Enable Azure Active Directory SSO with SAML

How to connect Azure AD to your Arpio account to enable SSO via SAML

These steps will help you configure Azure Active Directory (AD) and Arpio so that your Azure AD users can access Arpio without supplying Arpio authentication credentials.

Before you begin, open two web browser windows.  In the first window, sign into the Azure Active Directory admin center (https://aad.portal.azure.com/).  In the other, navigate to the Account settings page in your Arpio Console.

Create a new enterprise application in Azure AD

  1. In the Azure AD admin center, find the Enterprise applications page.
  2. Click the New application button to add an application.
  3. On the Browse Azure AD Gallery page, click the Create your own application button.
  4. Provide a name for your application and click the Integrate any other application you don't find in the gallery radio button.  Click the Create button.
  5. On the Overview page for your new Enterprise application, in the Set up single sign on button, click the Get started link.
  6. Select SAML as your single sign-on method.
  7. On the Set up Single Sign-On with SAML page, click the Edit buttons in the Basic SAML Configuration block.
  8. In the Identifier (Entity ID) section, click the Add identifier link. 
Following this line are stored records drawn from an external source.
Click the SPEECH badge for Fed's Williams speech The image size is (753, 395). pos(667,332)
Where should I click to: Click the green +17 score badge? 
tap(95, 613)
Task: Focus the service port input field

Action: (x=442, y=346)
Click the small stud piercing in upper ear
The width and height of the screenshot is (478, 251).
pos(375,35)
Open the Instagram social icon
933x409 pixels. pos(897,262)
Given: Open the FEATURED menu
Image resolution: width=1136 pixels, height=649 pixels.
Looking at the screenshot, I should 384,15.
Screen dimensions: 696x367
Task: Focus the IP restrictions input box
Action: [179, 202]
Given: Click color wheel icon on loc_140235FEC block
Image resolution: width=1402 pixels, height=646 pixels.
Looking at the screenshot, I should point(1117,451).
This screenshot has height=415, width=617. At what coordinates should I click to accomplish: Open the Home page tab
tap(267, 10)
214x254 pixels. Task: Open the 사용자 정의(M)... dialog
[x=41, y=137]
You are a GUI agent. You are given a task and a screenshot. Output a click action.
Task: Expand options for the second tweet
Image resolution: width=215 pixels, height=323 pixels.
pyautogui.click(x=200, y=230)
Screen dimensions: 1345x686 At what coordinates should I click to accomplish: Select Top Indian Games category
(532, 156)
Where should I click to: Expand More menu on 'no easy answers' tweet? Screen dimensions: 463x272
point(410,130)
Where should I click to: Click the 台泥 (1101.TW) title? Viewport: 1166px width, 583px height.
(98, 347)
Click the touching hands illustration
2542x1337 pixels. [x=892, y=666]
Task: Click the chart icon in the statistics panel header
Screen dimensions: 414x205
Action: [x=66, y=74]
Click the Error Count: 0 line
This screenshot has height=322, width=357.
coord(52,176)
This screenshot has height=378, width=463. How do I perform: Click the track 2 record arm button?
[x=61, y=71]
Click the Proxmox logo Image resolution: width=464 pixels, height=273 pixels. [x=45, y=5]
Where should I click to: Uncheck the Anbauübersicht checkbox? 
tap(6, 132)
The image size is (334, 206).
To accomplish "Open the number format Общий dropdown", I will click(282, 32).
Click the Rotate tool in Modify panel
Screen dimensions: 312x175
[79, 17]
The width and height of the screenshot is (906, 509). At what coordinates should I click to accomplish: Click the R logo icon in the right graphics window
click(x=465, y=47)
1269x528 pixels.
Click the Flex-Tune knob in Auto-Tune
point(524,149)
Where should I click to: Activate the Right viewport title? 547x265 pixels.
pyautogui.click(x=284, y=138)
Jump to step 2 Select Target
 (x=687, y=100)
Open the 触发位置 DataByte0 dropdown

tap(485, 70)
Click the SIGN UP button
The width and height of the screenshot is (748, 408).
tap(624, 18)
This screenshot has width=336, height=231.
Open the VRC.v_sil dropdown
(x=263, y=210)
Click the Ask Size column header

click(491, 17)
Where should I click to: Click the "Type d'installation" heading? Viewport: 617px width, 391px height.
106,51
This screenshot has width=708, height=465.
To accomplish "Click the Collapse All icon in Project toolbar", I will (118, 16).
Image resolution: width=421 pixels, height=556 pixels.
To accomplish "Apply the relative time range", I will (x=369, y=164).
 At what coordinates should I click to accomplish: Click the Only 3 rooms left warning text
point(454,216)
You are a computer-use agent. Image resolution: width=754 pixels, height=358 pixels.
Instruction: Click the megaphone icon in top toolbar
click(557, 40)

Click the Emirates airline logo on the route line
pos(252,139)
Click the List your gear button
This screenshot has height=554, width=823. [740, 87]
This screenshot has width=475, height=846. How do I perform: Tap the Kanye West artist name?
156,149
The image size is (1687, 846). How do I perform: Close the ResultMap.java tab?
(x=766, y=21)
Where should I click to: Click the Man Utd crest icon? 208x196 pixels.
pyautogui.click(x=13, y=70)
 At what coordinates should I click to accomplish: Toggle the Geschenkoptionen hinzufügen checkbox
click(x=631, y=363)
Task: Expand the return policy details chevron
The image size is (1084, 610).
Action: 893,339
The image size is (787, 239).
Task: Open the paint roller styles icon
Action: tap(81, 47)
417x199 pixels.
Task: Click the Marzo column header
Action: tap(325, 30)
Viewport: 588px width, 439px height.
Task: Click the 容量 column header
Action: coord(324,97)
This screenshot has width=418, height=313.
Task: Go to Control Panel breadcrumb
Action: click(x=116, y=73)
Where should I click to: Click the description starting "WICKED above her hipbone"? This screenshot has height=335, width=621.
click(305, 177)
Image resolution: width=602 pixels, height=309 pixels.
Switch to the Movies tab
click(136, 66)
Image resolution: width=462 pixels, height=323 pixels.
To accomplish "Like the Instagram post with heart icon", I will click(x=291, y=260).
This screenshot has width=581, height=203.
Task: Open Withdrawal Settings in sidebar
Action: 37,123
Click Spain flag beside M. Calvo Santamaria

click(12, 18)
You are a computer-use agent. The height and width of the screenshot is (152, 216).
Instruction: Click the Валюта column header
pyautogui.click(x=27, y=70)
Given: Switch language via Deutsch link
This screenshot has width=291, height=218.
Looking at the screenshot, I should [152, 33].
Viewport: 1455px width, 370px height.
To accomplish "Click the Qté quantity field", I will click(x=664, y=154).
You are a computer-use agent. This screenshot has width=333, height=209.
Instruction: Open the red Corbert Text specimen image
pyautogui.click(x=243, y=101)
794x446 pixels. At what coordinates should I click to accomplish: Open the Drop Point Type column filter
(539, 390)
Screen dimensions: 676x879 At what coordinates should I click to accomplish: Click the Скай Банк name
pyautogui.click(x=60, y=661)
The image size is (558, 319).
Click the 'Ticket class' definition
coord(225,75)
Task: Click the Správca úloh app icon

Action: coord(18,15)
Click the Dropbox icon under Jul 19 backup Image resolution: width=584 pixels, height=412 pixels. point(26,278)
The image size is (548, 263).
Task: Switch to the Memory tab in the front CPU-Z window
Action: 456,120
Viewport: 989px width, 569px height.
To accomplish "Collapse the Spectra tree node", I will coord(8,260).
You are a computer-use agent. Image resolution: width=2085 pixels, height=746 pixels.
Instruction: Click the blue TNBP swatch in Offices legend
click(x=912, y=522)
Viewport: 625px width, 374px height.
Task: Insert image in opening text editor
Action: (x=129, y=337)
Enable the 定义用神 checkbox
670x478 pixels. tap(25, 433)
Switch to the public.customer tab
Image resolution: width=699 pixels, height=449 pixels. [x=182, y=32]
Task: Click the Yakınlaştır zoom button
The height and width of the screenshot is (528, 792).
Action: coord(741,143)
    To get the value for your entity ID, go to your Arpio Account page, click Add Identity Provider, and copy the text for Audience Restriction URI/Entity ID.
  9. In the Reply URL (Assertion Consumer Service URL) section, click the Add reply URL link.  The reply URL should be https://api.arpio.io/api/auth/samlAcs
  10. Click Save near the top of the Basic SAML Configuration page.  Then click the X button to close the Basic SAML Configuration page.
  11. On the Set up Single Sign-On with SAML page, click the Edit buttons in the Attributes & Claims block.
  12. Click the Add new claim button.  Provide FirstName as the name of the claim and user.givenname as the Source attribute.  Click Save.
  13. Again, click the Add new claim button.  Provide LastName as the name of the claim and user.surname as the Source attribute.  Click Save.
  14. On the Attributes & Claims page, your claims should look like this:

    Click the X button to return to the SAML-based Sign-on page.
  15. On the SAML-based Sign-on page, scroll to the SAML Signing Certificate block and find the Federation Metadata XML.  Click the Download link.

Enter SAML configuration into Arpio

  1. Return to the Arpio console.  If the Tell us about your identity provider dialog is not open, navigate to the Account settings page and click the Add Identity Provider button.
  2. Provide a friendly name for your Single Sign-On Identity provider such as "Azure AD".
  3. Open the metadata XML file that was previously downloaded in any text editor.  Copy its contents to the clipboard.
  4. In Arpio, paste the clipboard contents in the Metadata (XML) field of the identity provider dialog.  Click Save.

Congratulations, your Azure AD integration with Arpio is complete!  You can now assign your Arpio application to your Azure AD users.